- [What you need to do] In the listing that follows, how many lines hold the string "computer"? Answer with the number only.

- [Data provided]
........

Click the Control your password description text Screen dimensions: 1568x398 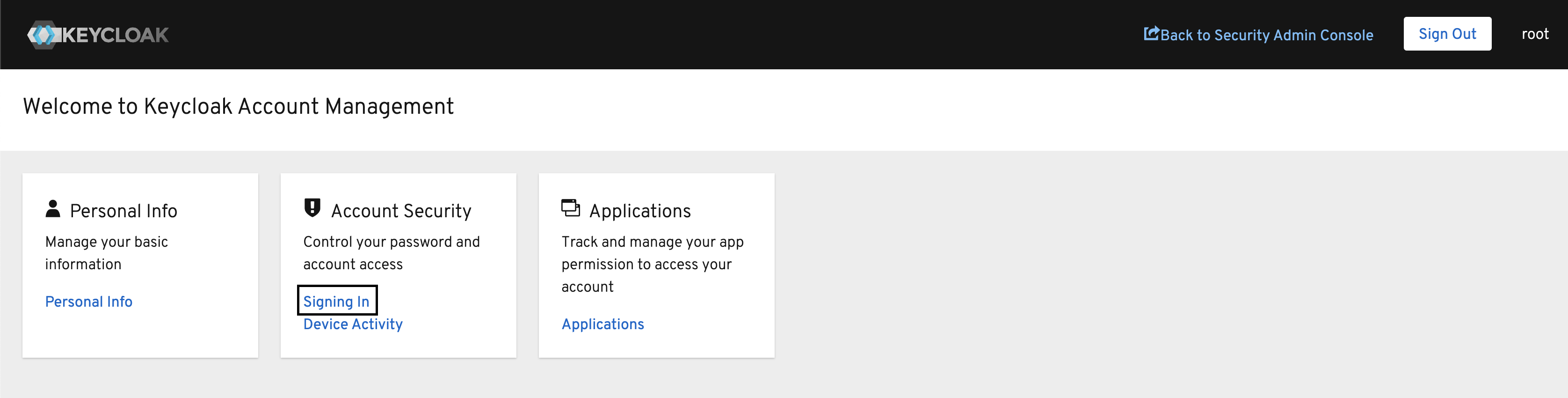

........

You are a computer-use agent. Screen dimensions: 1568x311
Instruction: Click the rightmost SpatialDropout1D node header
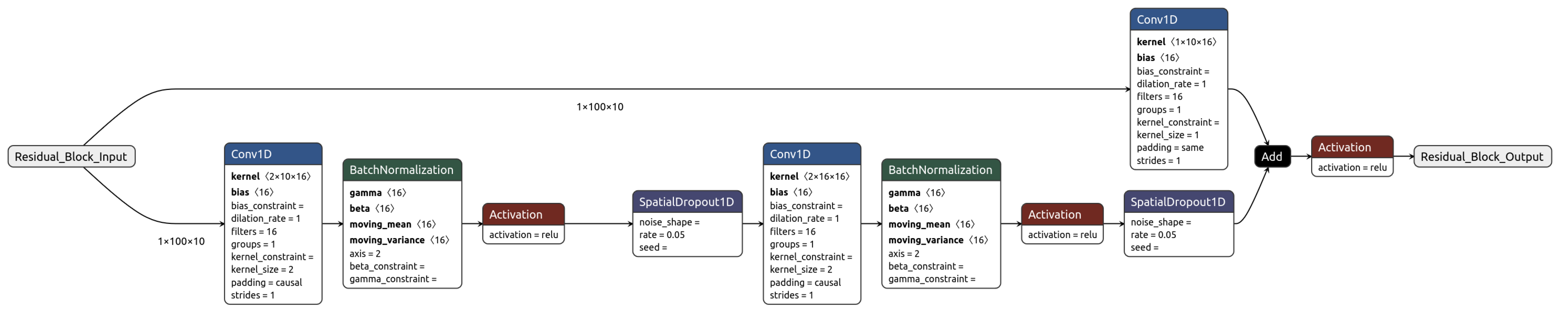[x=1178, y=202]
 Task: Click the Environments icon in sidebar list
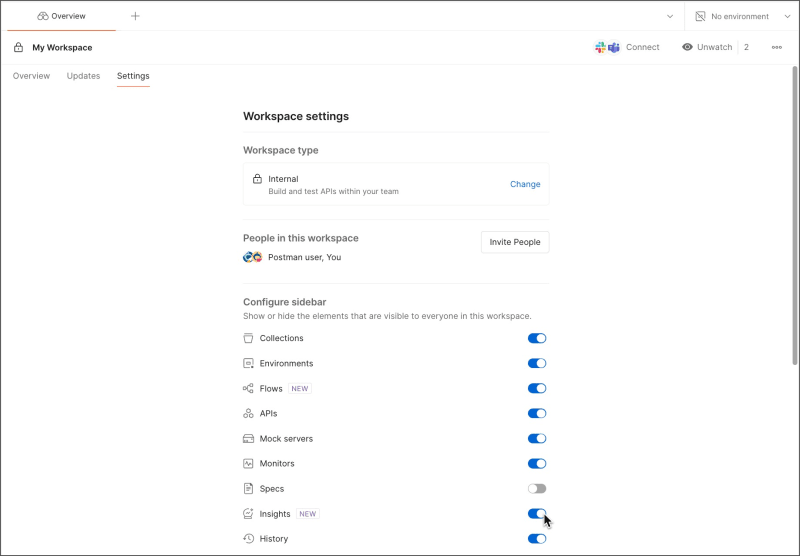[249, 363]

........

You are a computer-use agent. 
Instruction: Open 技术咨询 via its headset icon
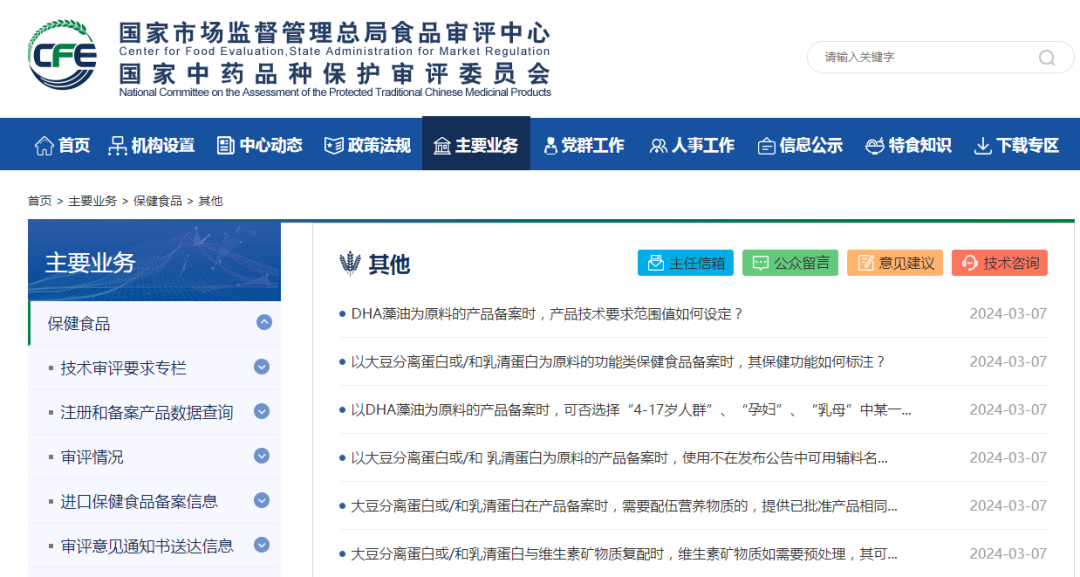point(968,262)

........

- [Output for this task] 2